Configuration file updates¶
After you change profiling symbols, restart the vLLM service so the updated configuration file is loaded.
Field Descriptions¶
| Field | Description | Example |
|---|---|---|
| symbol | Python import path + attribute chain | "vllm.v1.core.kv_cache_manager:KVCacheManager.free" |
| handler | Handler type | "timer" (default) or "pkg.mod:func" (custom) |
| domain | Domain tag | "KVCache", "ModelExecute" |
| name | Event name | "EngineCoreExecute" |
| min_version | Minimum supported vLLM version | "0.9.1" |
| max_version | Maximum supported vLLM version | "0.11.0" |
| attributes | Custom attribute collection | Only supported for "timer" handler.
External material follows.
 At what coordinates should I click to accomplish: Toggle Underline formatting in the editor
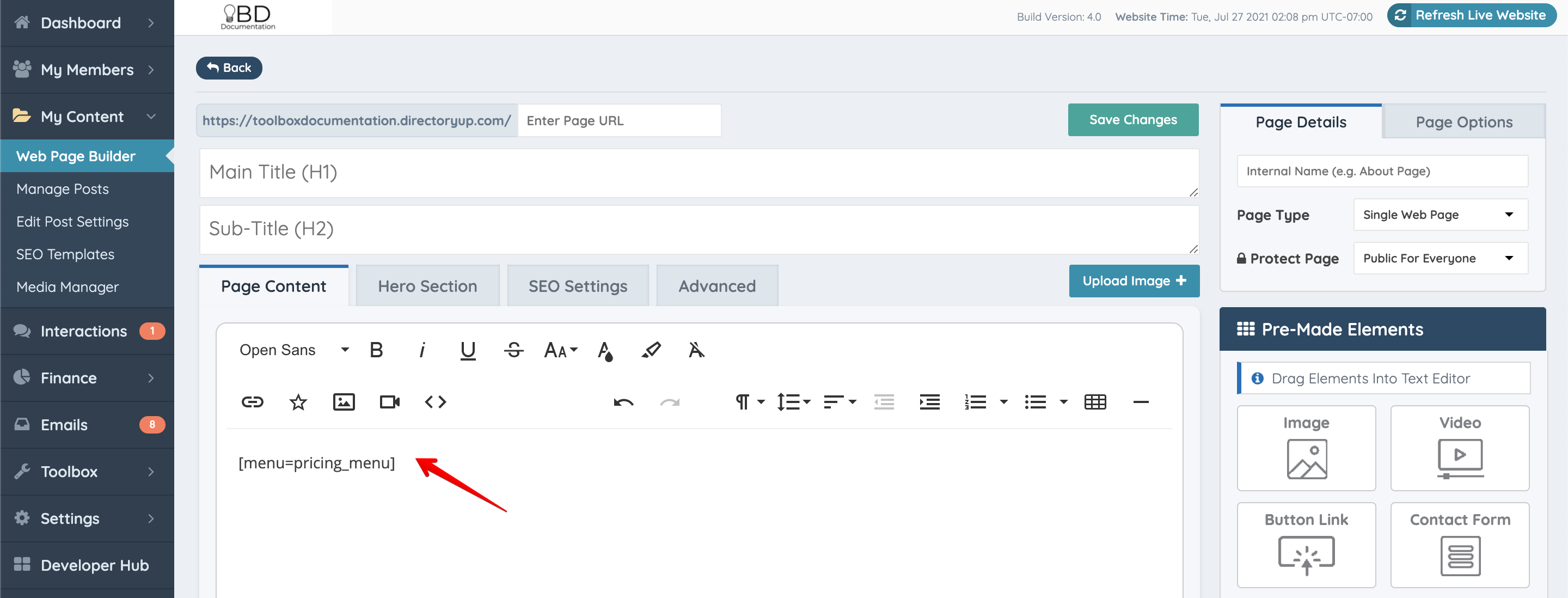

See the section below |
Configuration Examples¶
- Example 1: Custom handler
- symbol: vllm.v1.core.kv_cache_manager:KVCacheManager.free
handler: ms_service_profiler.patcher.config.custom_handler_example.kvcache_manager_free_example_handler
domain: Example
name: example_custom
- Example 2: Default timer
- Example 3: Version constraint
- symbol: vllm.v1.executor.abstract:Executor.execute_model
min_version: "0.9.1"
# No handler specified -> default timer
Custom Attribute Collection¶
The attributes field supports flexible custom attribute collection and allows operations and transformations on function arguments and return values.
Basic Syntax¶
- Argument access: use the parameter name directly, e.g.,
input_ids - Return value access: use the
returnkeyword - Pipeline operations: use
|to chain multiple operations - Attribute access: use
attrto access object attributes
Example¶
- symbol: vllm_ascend.worker.model_runner_v1:NPUModelRunner.execute_model
name: ModelRunnerExecuteModel
domain: ModelExecute
attributes:
- name: device
expr: args[0] | attr device | str
- name: dp
expr: args[0] | attr dp_rank | str
- name: batch_size
expr: args[0] | attr input_batch | attr _req_ids | len
Expression Notes¶
len(input_ids): get the length of parameterinput_ids.len(return) | str: get the length of the return value and convert to string (equivalent tostr(len(return))).return[0] | attr input_ids | len: get the length of theinput_idsattribute of the first element in the return value.
Supported Expression Types¶
- Basic operations:
len(),str(),int(),float() - Index access:
return[0],return['key'] - Attribute access:
return | attr attr_name - Pipeline composition: chain operations with
|
Advanced Examples¶
attributes:
# Get tensor shape
- name: tensor_shape
expr: input_tensor | attr shape | str
# Get specific value from a dict
- name: batch_size
expr: kwargs['batch_size']
# Conditional expression (requires custom handler support)
- name: is_training_mode
expr: training | bool
# Complex data processing
- name: processed_data_len
expr: data | attr items | len | str
Custom Handler¶
When handler specifies a custom function, it must match the following signature:
def custom_handler(original_func, this, *args, **kwargs):
"""
Custom handler
Args:
original_func: the original function object
this: the bound object (for methods)
*args: positional arguments
**kwargs: keyword arguments
Returns:
processing result
"""
# Custom logic
pass
If the custom handler fails to import, the system will automatically fall back to the default timer mode.